B Appendix B - R Code to read data, generate subgroups and analyze data
B.1 Libraries
B.2 Theory of change graph
B.3 Read and convert data
population <- as_tibble(read.csv("20190301CSTpopulation.csv"))
seen_Buddini <- as_tibble(read.csv("20190301CSTBuddini.csv"))
refugeeasylum <- as_tibble(read.csv("20190301CSTRefugeeAsylum.csv"))
# Calculate age
#
# By default, calculates the typical "age in years", with a
# \code{floor} applied so that you are, e.g., 5 years old from
# 5th birthday through the day before your 6th birthday. Set
# \code{floor = FALSE} to return decimal ages, and change \code{units}
# for units other than years.
# @param dob date-of-birth, the day to start calculating age.
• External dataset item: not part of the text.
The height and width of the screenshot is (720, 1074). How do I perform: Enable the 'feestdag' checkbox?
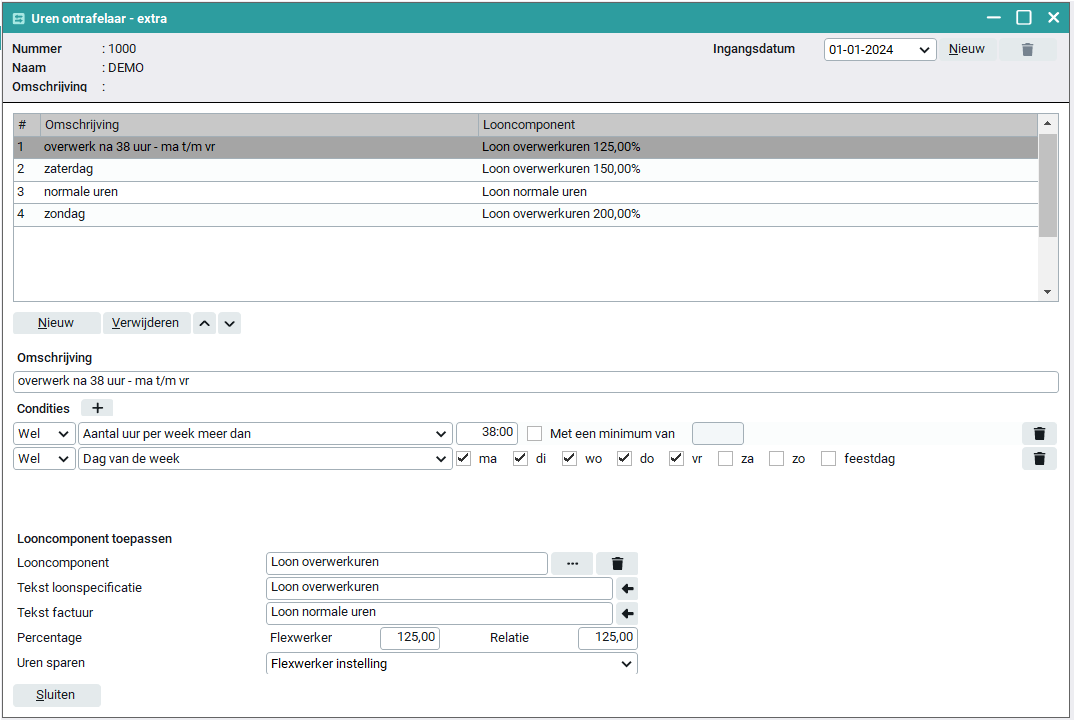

# @param age.day the date on which age is to be calculated.
# @param units unit to measure age in. Defaults to \code{"years"}. Passed to \link{\code{duration}}.
# @param floor boolean for whether or not to floor the result. Defaults to \code{TRUE}.
# @return Age in \code{units}. Will be an integer if \code{floor = TRUE}.
# @examples
# my.dob <- as.Date('1983-10-20')
# age(my.dob)
# age(my.dob, units = "minutes")
# age(my.dob, floor = FALSE)
# code by 'Gregor'
# https://stackoverflow.com/questions/27096485/change-a-column-from-birth-date-to-age-in-r
# requires library 'lubridate'
age <- function(dob, age.day = today(), units = "years", floor = TRUE) {
calc.age = interval(dob, age.day) / duration(num = 1, units = units)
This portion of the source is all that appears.